Dataset entries
........
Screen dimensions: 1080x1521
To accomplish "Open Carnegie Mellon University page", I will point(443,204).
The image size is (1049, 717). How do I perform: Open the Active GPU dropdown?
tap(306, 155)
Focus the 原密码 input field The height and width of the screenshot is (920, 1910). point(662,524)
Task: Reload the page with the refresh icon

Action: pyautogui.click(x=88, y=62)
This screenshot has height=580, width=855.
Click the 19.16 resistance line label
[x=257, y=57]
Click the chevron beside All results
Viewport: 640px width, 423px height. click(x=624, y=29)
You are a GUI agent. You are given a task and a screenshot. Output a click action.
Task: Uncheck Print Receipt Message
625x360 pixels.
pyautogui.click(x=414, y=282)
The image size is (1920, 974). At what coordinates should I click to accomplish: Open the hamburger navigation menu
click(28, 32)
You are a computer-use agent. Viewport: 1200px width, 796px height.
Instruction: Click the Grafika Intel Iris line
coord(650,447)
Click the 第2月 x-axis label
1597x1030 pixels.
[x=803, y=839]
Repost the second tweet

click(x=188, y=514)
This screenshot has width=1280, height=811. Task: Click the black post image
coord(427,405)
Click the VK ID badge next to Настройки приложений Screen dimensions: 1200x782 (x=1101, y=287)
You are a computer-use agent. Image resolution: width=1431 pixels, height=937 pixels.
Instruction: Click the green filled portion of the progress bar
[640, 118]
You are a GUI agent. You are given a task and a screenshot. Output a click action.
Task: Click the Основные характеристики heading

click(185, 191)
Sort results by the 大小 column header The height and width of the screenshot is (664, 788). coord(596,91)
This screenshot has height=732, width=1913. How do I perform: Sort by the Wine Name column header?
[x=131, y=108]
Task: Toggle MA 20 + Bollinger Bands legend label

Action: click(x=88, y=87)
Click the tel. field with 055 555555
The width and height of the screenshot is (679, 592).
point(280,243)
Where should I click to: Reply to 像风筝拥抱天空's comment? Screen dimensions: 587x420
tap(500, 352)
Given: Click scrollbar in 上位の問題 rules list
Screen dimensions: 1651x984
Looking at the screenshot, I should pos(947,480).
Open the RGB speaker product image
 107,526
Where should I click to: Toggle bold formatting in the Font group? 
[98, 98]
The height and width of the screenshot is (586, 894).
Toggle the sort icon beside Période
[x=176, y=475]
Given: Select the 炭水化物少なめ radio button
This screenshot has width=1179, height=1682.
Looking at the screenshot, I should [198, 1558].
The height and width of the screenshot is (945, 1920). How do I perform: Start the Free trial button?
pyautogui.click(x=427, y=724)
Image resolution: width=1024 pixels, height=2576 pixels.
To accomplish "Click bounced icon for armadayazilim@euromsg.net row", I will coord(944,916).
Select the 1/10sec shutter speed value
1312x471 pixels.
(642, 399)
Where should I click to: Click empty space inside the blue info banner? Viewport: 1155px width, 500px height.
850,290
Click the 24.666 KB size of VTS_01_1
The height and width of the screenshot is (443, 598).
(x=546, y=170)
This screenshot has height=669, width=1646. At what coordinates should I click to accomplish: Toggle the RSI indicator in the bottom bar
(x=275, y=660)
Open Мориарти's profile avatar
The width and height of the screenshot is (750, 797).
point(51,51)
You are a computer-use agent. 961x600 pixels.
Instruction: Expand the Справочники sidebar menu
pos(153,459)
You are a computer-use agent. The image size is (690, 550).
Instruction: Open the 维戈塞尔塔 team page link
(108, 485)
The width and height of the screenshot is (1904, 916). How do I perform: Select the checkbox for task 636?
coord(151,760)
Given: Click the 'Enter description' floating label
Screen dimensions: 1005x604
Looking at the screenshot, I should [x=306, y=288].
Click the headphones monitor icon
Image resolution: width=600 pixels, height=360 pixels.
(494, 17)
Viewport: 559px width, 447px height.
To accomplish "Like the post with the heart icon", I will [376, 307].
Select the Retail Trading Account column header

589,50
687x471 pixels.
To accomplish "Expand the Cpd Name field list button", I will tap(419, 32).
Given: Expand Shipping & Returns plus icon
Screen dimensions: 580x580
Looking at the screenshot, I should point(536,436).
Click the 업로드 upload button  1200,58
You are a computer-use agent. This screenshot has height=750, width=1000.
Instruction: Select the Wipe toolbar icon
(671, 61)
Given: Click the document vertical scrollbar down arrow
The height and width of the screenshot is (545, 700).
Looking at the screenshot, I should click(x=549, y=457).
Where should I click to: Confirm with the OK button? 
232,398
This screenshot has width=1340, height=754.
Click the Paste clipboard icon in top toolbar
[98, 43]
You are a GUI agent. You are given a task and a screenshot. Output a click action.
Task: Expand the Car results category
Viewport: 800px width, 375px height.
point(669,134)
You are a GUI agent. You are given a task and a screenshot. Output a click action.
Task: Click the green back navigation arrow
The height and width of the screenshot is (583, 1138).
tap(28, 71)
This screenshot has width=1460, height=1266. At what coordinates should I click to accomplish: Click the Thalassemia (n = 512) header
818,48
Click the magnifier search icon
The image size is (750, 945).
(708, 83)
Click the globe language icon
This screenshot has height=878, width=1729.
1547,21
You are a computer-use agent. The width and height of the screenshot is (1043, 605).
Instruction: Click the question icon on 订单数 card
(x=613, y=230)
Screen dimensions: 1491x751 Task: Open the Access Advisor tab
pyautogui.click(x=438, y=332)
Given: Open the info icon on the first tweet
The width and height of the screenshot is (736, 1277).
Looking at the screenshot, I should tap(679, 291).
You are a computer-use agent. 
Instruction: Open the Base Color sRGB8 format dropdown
........
ACTIVITY –
Report each line above that includes the string "arrow".

OUTPUT BELOW –
Given: Click the document vertical scrollbar down arrow
Task: Click the green back navigation arrow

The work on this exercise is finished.